Felizmente el nuevo alcalde, el que hasta ahora conocemos, se aprobó en el pleno por 303 votos a favor, 3 en contra, 5 abstenciones y 1 nulo. Luego pasó sin modificaciones por el Senado y de ahí al BOE del 21 de julio y, casi sin darnos cuenta, la fórmula ha elegido alcaldes en ocho mil municipios en cada una de las once elecciones locales habidas desde entonces.

(Animo a quienes sigan sintiendo regusto por otra manera de hacer política a acceder a audio de ese pleno, que pueden encontrar pulsando sesión 1 y sesión 2).

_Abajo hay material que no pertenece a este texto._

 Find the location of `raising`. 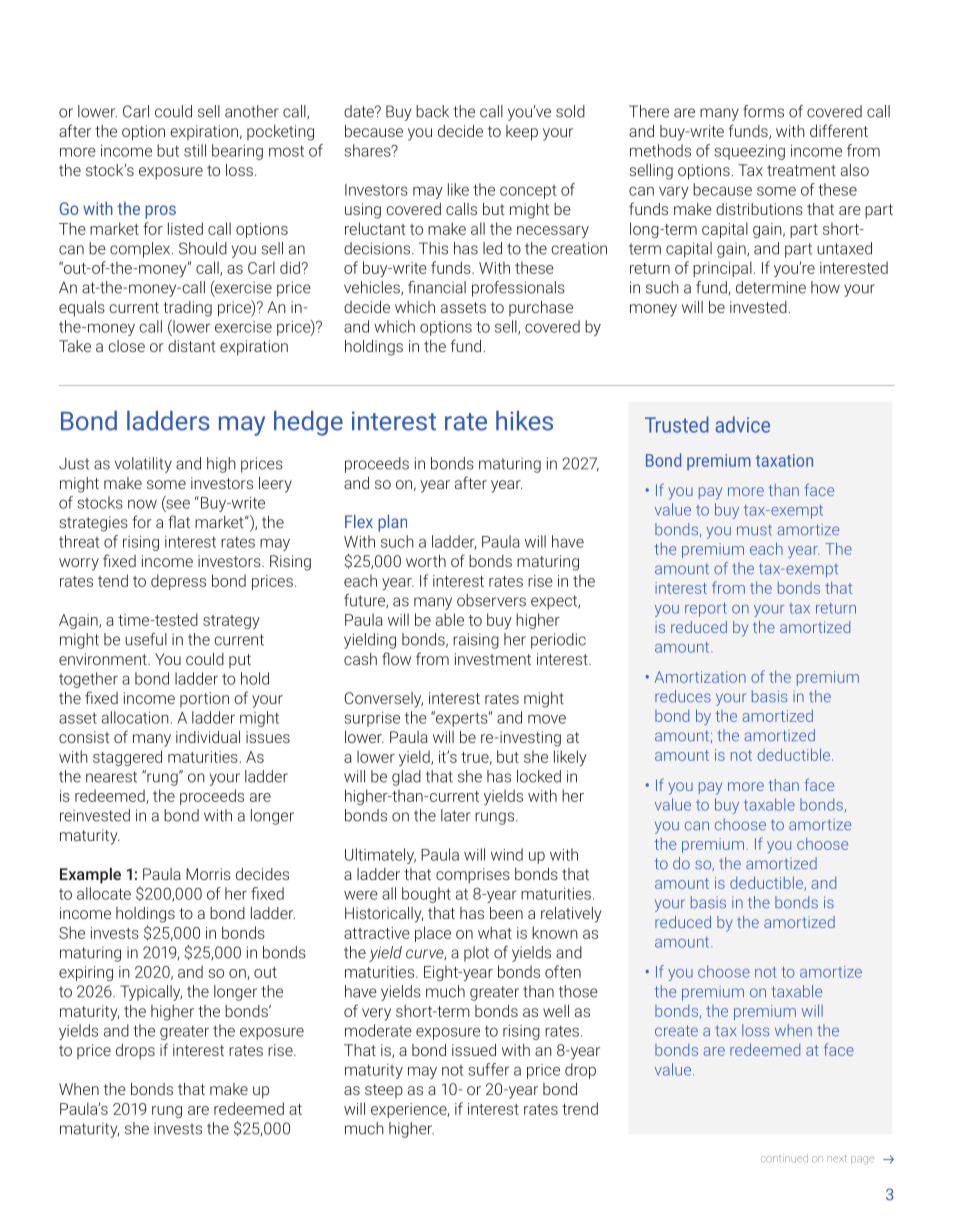

raising is located at coordinates (476, 641).
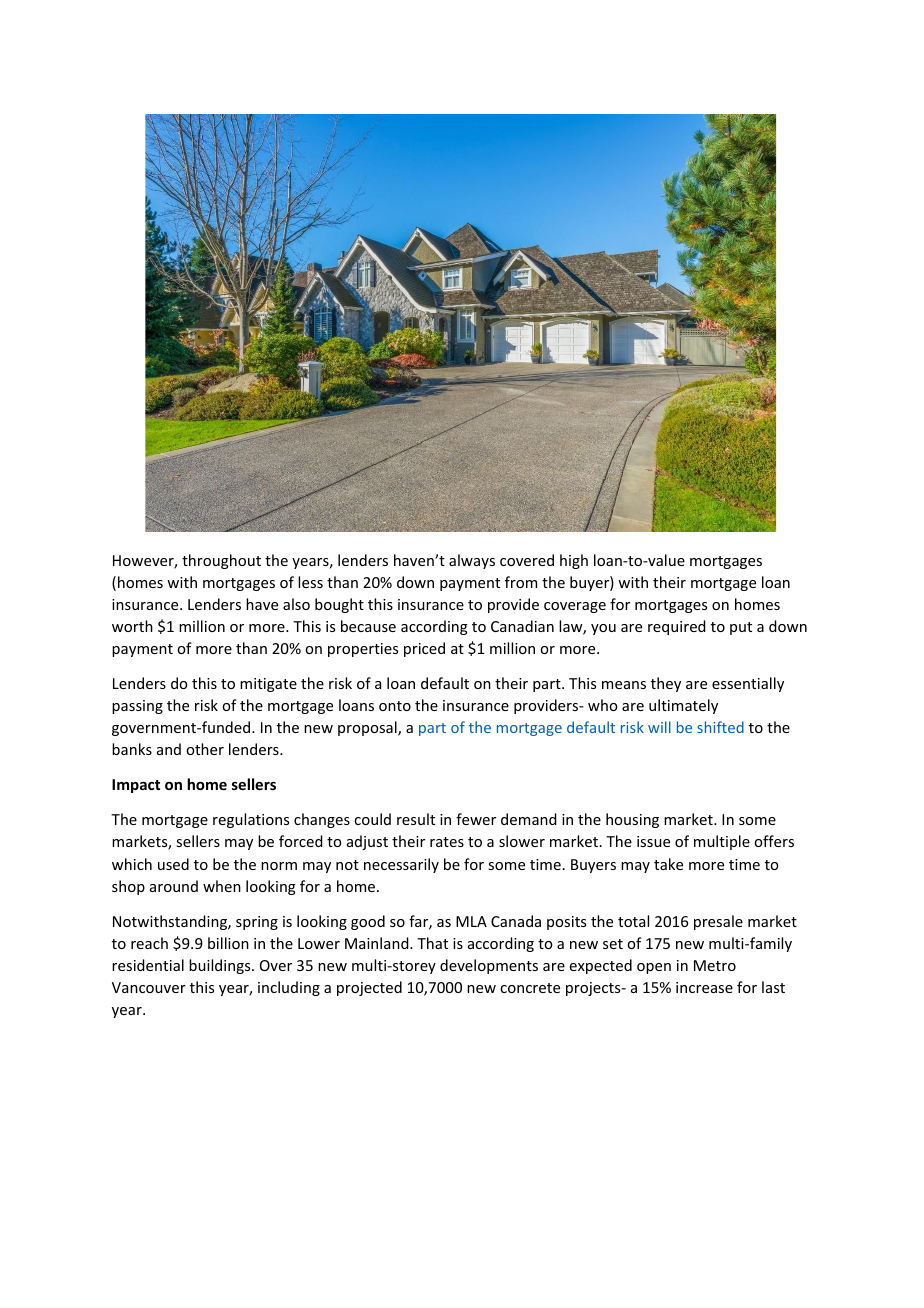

Aprender de la historia, nunca repetirla

¿Qué es lo que pretendemos?”, se preguntaba Solé Tura en su explicación de voto. “¿Hacer funcionar en este país una democracia a nivel municipal o satisfacer los intereses de unos determinados grupos políticos?”. La cuestión central no era otra y la Política, así con mayúscula, la resolvió. La representación de las corporaciones locales reclama todavía muchas y prioritarias mejoras, incluyendo medidas contra el transfuguismo y la corrupción. Pero no parece estar entre ellas el sistema elección de alcalde, salvo para chamanes de ocasión. Muchos de los nuevos demócratas de siempre, a los que hoy no mueve sino un interés oportunista en el más mezquino de los sentidos, sonrojarían al leer lo que defendieron y pactaron sus mayores. Pero hoy los tiempos de esa Política no solo han cambiado: algunos están empeñados en que desaparezcan.